[Libpqxx-general] pqxx::pipeline as a means of "posting" a call to a pl/pgSQL function

Jeroen Vermeulen jtv at xs4all.nl
Wed Jun 11 08:23:08 UTC 2008


Peter Geoghegan wrote:

> Very useful, thank you. I'm happy enough to use pipeline in this way,
> but the case could be made that having a convenience method that is
> similar to "result pqxx::transaction_base::exec(  const
> PGSTD::stringstream & Query, const PGSTD::string & Desc =
> PGSTD::string())" that would be called, say, "post", that returns void
> and never stalls(as its name suggests, "posting" a query), would be of
> general utility. I'm not sure how easily implemented such a method
> would be, as pqxx's innards are well encapsulated from me, but it's
> something to consider.

That does sound interesting.  However the devil is in the details: a lot 
of code might have to be extended to check for ongoing "post" 
statements, and complete any that may be pending.  Even if there's no 
return value you're interested in, errors still need to be detected and 
raised as exceptions (typically during some libpqxx call after the 
post() one).  That becomes a problem if the function that detects the 
error can't throw exceptions.  Don't know off the top of my head whether 
that actually occurs anywhere though.

The pipeline makes it all explicit: you state that you want to operate 
in this special environment, and that you are ready to deal with its 
quirks.  The library can simply forbid you to do certain things while 
you have a pipeline open, which is a state you can recognize statically 
in your code.  Otherwise I might have to say "you can't do this while 
you have any post() statements pending," which is harder to keep track of.

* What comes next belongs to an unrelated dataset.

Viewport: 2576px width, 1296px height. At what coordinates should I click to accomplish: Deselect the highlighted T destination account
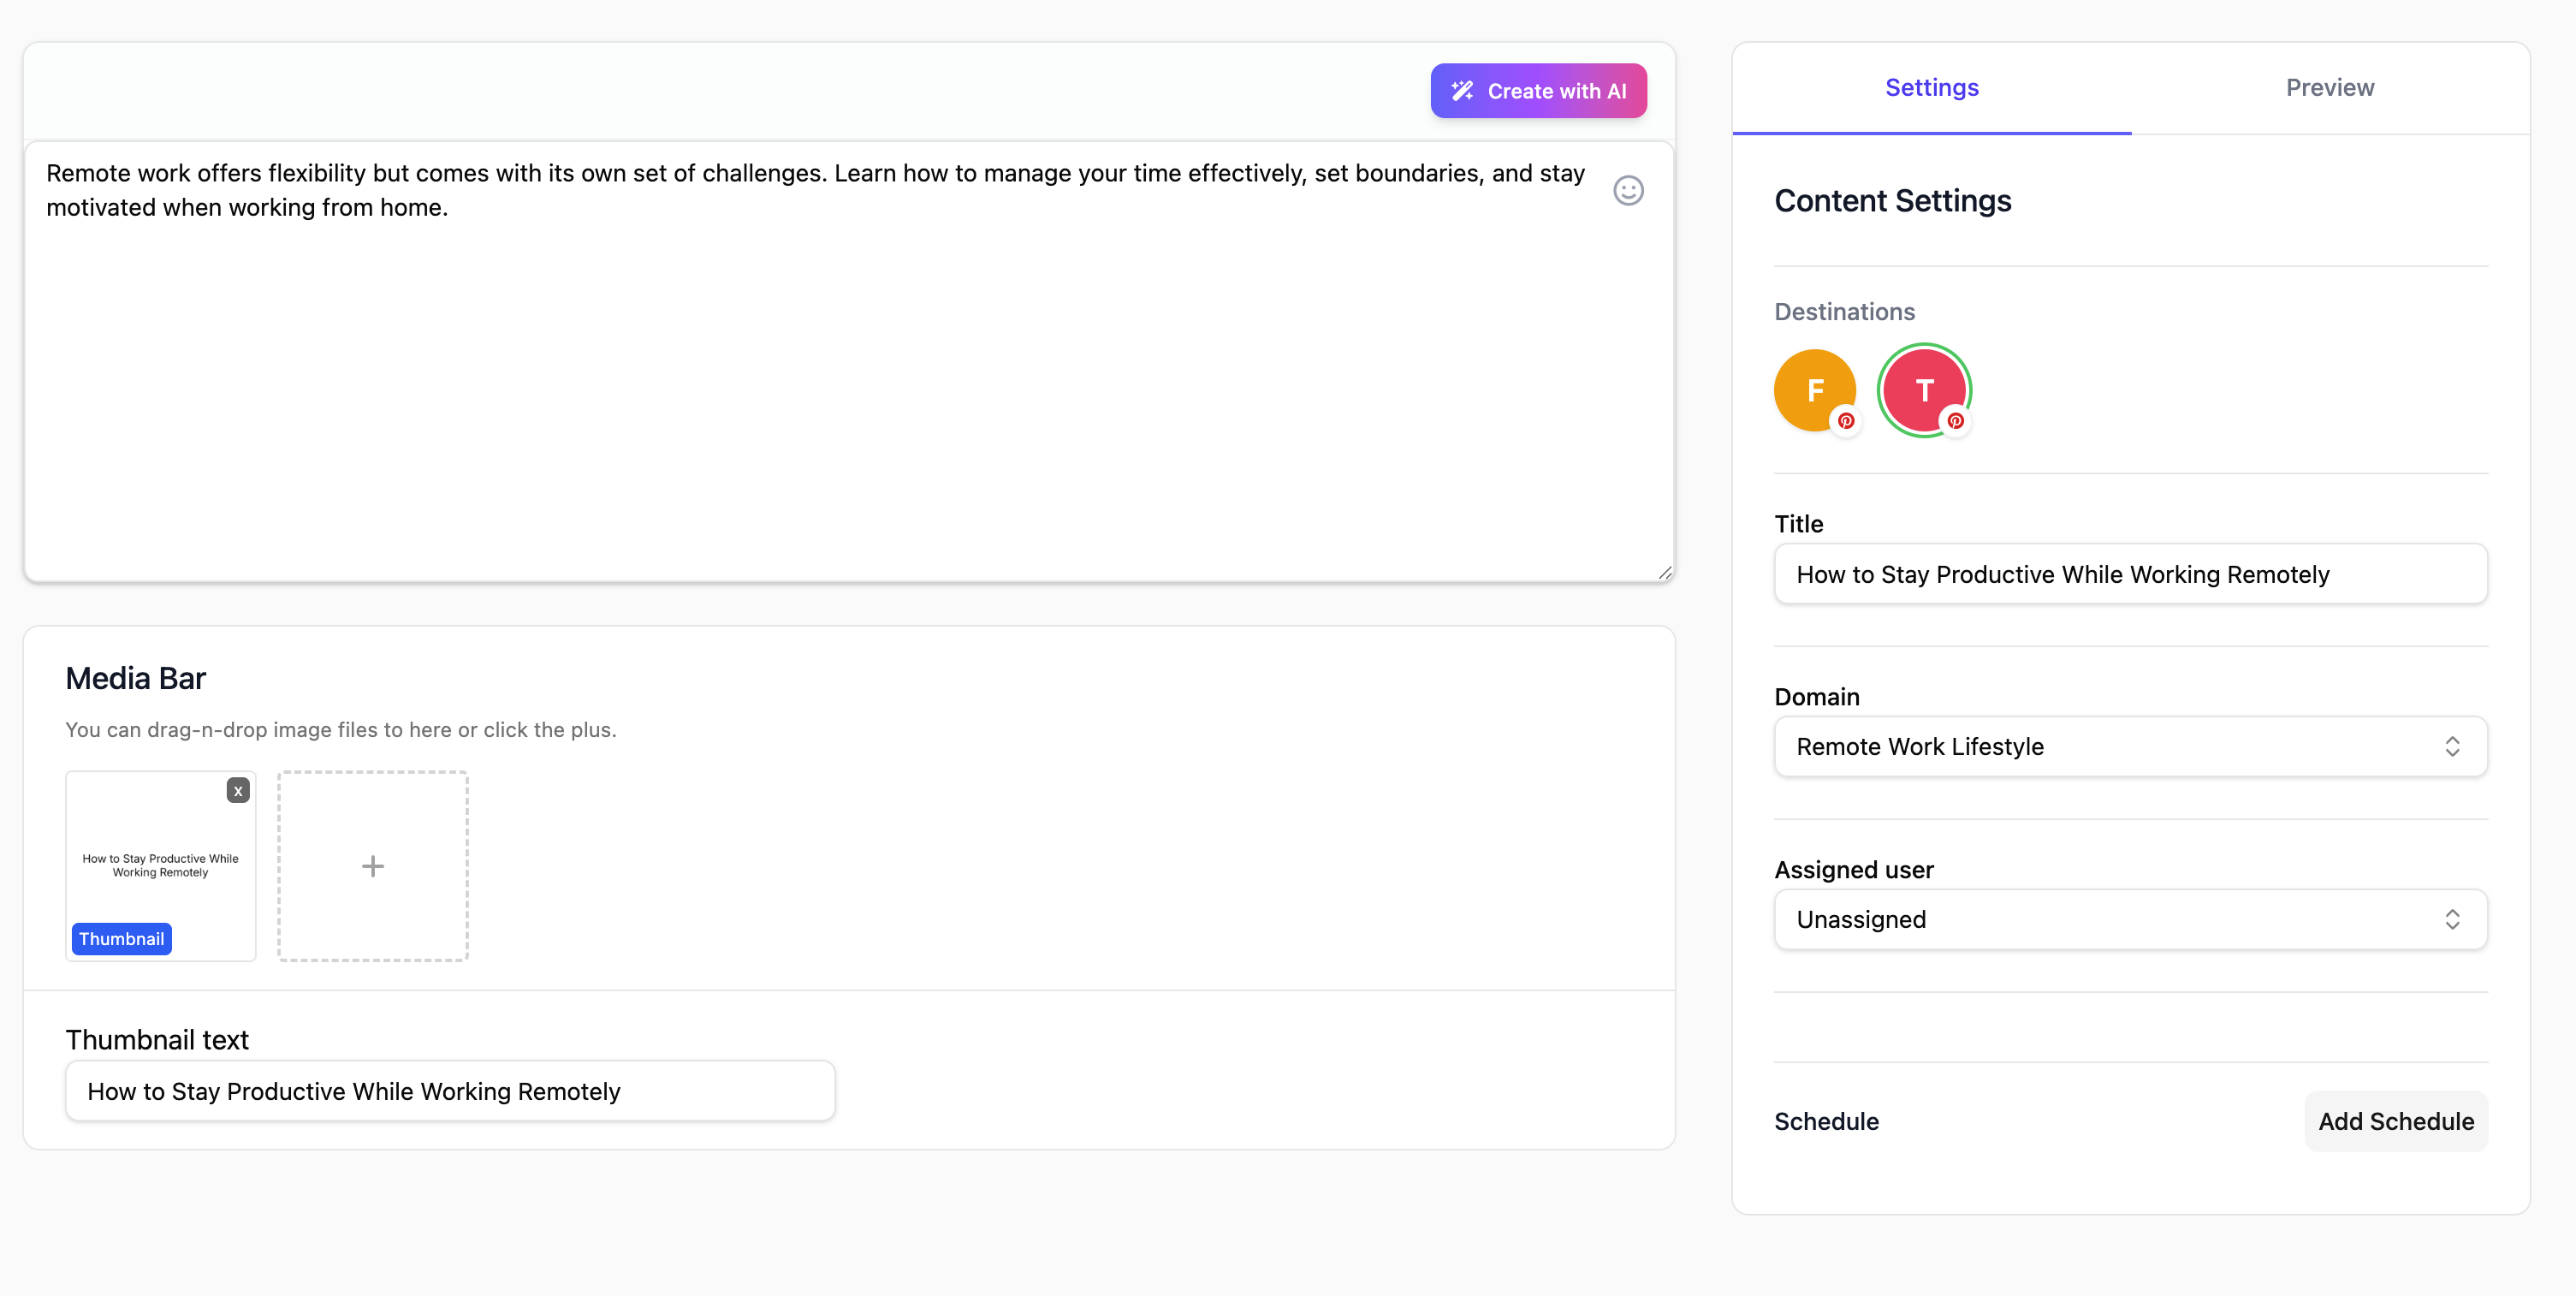pos(1924,390)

Of course I have been known to over-think these things.  The pipeline is 
an API experiment; maybe if we go over the code in detail and consider 
all the interactions we find that (part of) its functionality fits 
naturally into the transaction class.  But it'd take a lot of time for a 
relatively small gain.


> Incidentally, my offer to create a demo application showcasing pqxx
> with MFC ( Microsoft's wrapper classes for the win32 API) stands. Is
> the demo database created by the demo/test programs SQL-ascii encoded?

It may be worth talking to Kirit Saelensminde about that, by the way! 
Kirit is working on a way to generate Visual C++ project files, in such 
a way that they pick up your own settings as needed to make the library 
compatible with other programs.  I imagine there would be some useful 
interaction between the two ideas.

The tests don't create the test database, though they do set up the 
actual tables and data.  Any roughly ASCII-compatible choice of locale 
should work on the backend, as far as the existing test suite is concerned.


> I don't recall. I guess if it was, I'd use multibyte/ "Ansi" encoding
> for the application - this is a variable byte-per-character (one or
> two bytes) ascii superset that supports extended Latin characters, the
> euro symbol etc. There are no invalid byte-sequences with this
> encoding, so Postgres will never complain, no matter what you store
> (you won't be storing Chinese or Arabic though). Perhaps a demo
> application isn't appropriate at all (because it will so trivial), I'm
> not sure - as I've said before though, mySQL++ has an MFC demo
> application when I last looked about a year ago, so this is well
> precedented.

If you are going to set up a database as part of the application, might 
as well make it a full Unicode one.  The client application doesn't have 
to run in the same encoding as the database, and postgres supports full 
bidirectional conversion in UTF-8-encoded backends.  (Except for 
characters that the target encoding doesn't have, of course).